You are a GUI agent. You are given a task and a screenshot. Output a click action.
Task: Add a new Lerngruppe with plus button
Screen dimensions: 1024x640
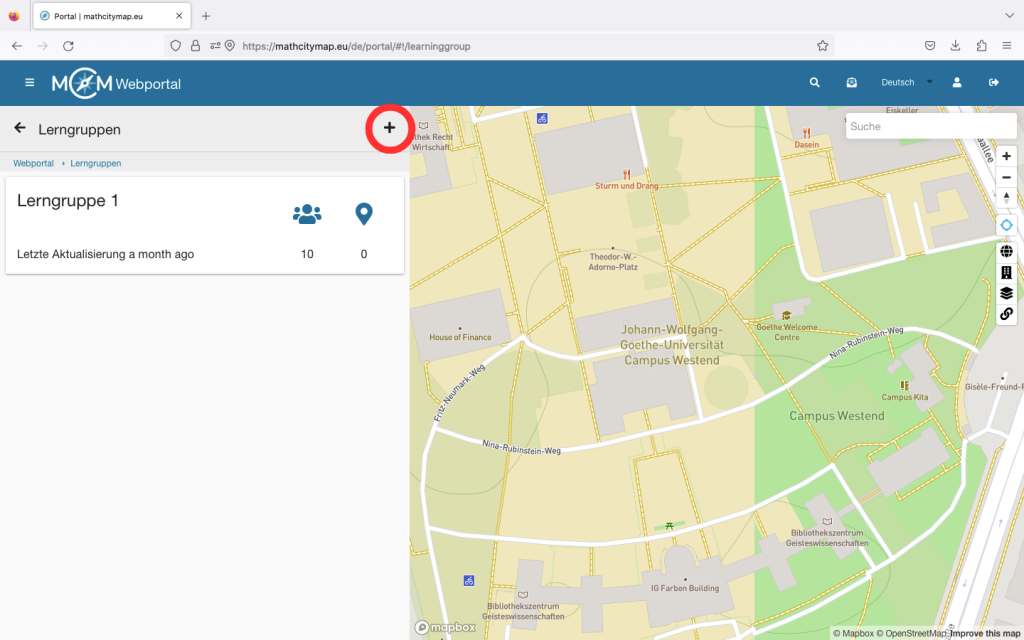pyautogui.click(x=389, y=128)
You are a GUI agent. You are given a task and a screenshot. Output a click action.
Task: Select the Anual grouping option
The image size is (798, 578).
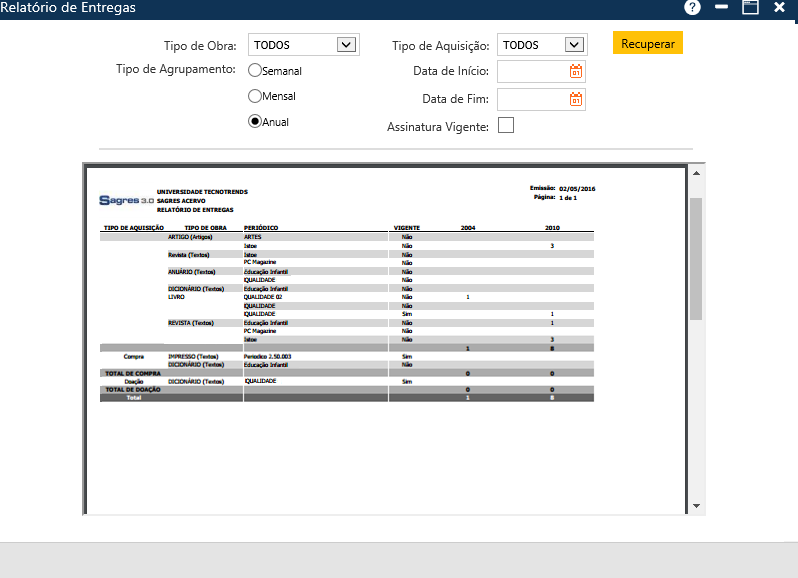tap(255, 121)
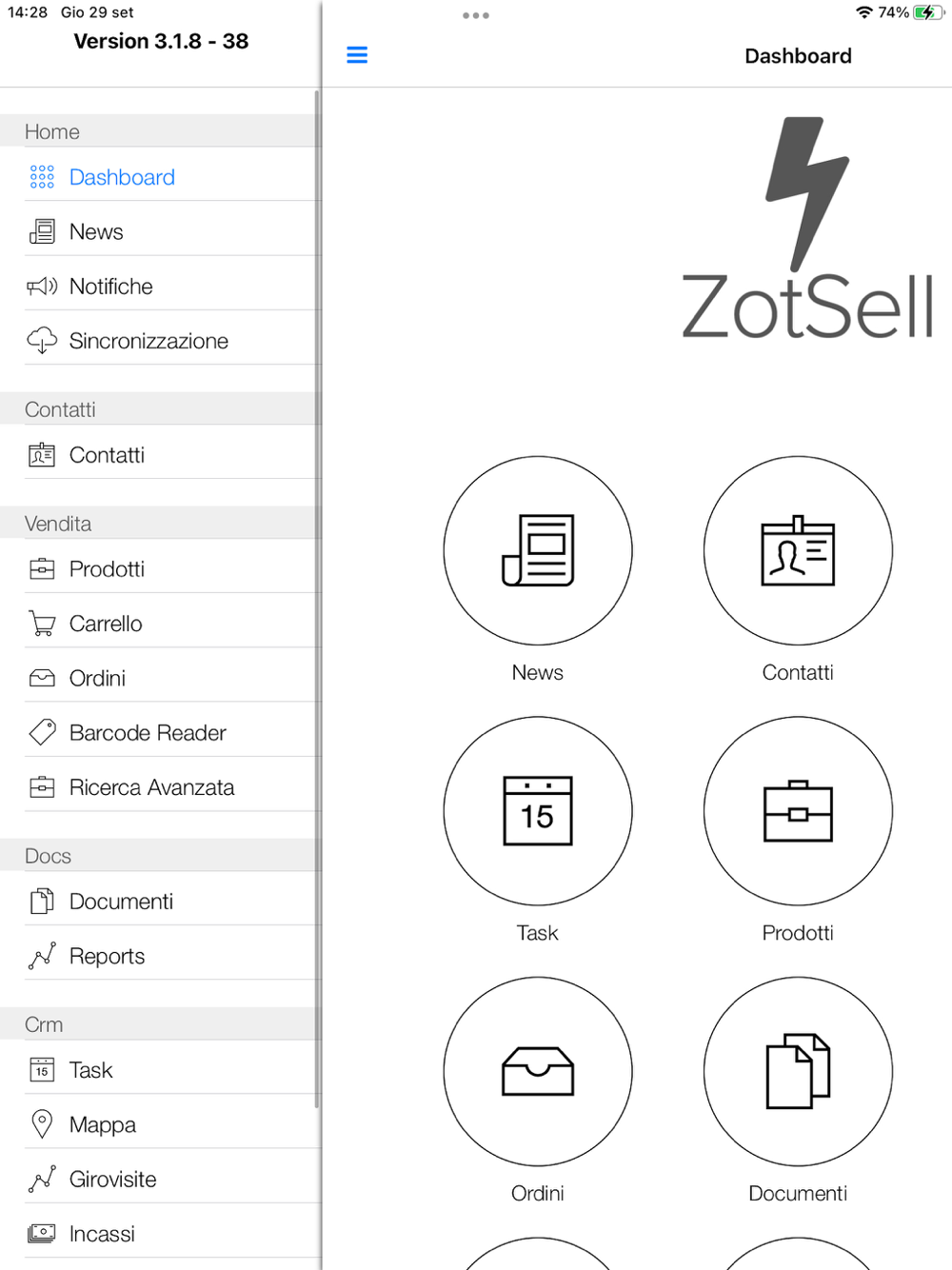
☆ ☆ ☆ ☆ ☆
### Exercise directions
Drop the images and repeat the data exactly.

### Written response
You are a GUI agent. You are given a task and a screenshot. Output a click action.
Task: Add a new Lerngruppe with plus button
Screen dimensions: 1024x640
pyautogui.click(x=389, y=128)
You are a GUI agent. You are given a task and a screenshot. Output a click action.
Task: Select the Anual grouping option
The image size is (798, 578).
tap(255, 121)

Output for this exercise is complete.